[Element and text position data]
-=-=-=-=-

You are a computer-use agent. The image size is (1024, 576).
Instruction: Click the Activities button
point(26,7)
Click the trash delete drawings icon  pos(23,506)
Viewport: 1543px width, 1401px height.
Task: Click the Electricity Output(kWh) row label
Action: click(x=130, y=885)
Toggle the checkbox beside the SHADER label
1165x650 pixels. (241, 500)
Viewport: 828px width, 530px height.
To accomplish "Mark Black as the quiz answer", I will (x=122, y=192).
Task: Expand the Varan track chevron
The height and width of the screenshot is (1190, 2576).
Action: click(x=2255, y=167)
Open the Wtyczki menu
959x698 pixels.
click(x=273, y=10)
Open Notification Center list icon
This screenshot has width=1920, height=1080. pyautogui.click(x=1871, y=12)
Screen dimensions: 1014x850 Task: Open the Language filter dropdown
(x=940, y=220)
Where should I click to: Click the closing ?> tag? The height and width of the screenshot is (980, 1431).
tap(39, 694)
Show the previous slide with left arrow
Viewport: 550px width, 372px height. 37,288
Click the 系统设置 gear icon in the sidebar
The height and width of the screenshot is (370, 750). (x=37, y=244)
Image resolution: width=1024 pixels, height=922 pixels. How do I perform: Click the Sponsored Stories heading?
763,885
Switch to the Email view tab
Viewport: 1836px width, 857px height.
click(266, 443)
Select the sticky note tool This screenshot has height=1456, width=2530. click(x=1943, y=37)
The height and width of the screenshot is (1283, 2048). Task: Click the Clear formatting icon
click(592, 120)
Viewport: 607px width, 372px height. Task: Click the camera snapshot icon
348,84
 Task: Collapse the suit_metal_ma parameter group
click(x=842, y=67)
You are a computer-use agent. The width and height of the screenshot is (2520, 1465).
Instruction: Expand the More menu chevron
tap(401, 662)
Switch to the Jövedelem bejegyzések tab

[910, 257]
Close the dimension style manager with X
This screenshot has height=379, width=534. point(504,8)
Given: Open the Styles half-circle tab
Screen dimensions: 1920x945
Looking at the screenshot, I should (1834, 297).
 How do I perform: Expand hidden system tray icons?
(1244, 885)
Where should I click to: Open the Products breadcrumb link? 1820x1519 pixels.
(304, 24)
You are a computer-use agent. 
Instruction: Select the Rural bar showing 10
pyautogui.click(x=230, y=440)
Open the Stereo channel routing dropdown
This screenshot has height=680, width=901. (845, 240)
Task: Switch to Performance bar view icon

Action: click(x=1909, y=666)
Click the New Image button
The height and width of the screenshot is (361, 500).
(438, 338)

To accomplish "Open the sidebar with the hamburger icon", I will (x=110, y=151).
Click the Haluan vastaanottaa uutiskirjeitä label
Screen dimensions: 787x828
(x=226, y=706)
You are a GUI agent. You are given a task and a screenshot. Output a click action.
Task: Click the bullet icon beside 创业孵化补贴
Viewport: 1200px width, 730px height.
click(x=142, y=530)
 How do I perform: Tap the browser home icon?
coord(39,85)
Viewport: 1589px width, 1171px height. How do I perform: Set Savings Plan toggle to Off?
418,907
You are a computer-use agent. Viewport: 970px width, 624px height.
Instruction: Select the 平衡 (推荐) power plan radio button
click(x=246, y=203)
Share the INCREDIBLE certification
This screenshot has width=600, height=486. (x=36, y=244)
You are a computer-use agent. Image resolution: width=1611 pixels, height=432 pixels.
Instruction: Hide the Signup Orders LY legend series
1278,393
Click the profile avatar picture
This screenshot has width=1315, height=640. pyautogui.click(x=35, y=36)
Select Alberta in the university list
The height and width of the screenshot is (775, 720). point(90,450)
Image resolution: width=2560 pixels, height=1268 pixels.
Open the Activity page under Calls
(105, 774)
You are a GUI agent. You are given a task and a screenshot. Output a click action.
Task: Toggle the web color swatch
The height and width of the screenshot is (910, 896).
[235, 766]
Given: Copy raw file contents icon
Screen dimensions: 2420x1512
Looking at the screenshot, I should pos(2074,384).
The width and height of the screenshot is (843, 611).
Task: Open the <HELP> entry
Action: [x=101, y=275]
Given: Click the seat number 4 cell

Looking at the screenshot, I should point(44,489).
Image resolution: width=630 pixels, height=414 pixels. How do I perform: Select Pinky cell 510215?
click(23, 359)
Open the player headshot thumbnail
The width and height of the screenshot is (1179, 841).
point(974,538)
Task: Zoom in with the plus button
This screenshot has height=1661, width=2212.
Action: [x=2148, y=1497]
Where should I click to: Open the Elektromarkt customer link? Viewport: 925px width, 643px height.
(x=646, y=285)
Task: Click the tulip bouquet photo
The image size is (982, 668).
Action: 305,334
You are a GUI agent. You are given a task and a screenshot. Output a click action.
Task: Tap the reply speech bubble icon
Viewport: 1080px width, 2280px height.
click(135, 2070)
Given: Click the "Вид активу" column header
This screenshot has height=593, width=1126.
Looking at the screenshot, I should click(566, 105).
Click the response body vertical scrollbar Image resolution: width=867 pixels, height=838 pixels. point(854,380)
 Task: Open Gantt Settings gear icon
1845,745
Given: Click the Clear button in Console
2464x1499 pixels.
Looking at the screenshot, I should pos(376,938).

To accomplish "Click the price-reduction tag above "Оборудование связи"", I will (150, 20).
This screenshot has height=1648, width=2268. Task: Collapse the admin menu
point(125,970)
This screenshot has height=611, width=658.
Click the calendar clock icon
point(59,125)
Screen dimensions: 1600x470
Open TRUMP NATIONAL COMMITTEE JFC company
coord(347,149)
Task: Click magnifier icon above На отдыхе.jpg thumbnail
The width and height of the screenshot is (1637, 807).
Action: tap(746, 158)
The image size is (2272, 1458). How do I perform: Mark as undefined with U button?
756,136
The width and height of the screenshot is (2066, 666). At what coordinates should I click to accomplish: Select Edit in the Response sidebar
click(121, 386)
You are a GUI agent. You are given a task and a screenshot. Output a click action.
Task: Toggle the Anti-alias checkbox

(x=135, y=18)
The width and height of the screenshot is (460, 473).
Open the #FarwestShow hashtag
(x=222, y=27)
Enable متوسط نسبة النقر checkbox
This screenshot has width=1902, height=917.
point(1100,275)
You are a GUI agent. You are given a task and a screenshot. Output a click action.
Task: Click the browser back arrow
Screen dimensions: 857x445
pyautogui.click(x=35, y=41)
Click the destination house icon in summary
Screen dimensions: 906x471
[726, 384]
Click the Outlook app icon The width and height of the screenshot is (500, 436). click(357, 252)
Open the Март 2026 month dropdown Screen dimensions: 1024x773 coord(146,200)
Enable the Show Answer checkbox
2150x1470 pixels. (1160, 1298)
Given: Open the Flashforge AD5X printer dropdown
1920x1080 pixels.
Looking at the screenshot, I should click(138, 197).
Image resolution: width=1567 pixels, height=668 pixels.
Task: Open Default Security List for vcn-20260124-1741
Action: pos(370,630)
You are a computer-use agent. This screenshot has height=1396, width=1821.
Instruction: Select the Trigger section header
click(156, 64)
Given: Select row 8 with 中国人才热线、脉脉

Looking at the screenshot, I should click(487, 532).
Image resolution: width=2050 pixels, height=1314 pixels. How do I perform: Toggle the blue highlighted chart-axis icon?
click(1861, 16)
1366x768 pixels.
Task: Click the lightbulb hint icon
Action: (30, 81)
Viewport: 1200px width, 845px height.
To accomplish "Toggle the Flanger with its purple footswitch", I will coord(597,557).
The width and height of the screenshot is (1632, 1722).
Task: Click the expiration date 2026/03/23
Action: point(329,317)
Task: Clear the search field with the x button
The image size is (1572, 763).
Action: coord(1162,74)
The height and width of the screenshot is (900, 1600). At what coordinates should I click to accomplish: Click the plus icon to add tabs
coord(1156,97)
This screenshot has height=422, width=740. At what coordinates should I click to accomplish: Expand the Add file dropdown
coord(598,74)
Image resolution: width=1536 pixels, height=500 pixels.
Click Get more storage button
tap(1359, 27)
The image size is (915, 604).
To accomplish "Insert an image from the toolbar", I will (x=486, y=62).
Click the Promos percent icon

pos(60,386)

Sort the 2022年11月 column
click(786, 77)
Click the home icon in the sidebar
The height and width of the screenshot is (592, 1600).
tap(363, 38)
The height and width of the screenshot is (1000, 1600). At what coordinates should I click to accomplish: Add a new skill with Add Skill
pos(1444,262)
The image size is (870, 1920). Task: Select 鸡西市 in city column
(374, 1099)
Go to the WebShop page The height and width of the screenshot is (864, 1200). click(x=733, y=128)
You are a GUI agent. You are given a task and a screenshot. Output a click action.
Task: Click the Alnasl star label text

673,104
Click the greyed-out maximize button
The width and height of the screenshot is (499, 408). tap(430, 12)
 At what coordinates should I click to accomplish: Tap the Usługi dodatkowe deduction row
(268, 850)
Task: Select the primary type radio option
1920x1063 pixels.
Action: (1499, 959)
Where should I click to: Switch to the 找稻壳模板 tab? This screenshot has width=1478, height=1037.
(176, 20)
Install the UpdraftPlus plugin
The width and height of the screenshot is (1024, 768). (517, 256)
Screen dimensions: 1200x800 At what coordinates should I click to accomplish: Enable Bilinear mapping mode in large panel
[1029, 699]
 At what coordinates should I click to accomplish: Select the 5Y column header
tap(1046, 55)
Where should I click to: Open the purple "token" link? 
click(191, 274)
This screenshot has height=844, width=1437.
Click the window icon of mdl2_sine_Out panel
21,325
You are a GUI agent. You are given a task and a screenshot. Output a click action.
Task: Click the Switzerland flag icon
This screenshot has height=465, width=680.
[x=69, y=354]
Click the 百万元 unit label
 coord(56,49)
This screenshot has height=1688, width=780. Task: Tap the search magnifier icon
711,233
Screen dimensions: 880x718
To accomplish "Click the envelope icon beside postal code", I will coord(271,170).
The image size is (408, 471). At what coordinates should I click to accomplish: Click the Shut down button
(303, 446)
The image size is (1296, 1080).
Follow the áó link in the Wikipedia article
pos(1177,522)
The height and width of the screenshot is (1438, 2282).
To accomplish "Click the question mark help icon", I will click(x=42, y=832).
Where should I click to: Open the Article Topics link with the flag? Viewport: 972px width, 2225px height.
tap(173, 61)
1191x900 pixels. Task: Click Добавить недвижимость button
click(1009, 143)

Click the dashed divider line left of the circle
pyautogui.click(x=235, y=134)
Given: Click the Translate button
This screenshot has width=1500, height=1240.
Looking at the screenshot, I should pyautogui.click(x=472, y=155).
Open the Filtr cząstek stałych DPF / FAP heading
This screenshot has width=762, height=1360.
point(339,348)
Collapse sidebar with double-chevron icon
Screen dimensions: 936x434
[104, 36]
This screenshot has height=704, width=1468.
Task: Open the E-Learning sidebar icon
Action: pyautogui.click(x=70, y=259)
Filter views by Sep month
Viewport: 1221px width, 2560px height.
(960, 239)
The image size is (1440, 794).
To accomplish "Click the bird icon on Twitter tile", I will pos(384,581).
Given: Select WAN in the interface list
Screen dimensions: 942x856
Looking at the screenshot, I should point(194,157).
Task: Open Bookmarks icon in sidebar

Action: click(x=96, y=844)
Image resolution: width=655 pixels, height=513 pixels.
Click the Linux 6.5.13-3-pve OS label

-=-=-=-=-

Your instructions –
Copy the material word for word, starting at its first line and ending with the line that contains "Action: click(x=130, y=885)".

Solution for this task –
You are a computer-use agent. The image size is (1024, 576).
Instruction: Click the Activities button
point(26,7)
Click the trash delete drawings icon  pos(23,506)
Viewport: 1543px width, 1401px height.
Task: Click the Electricity Output(kWh) row label
Action: click(x=130, y=885)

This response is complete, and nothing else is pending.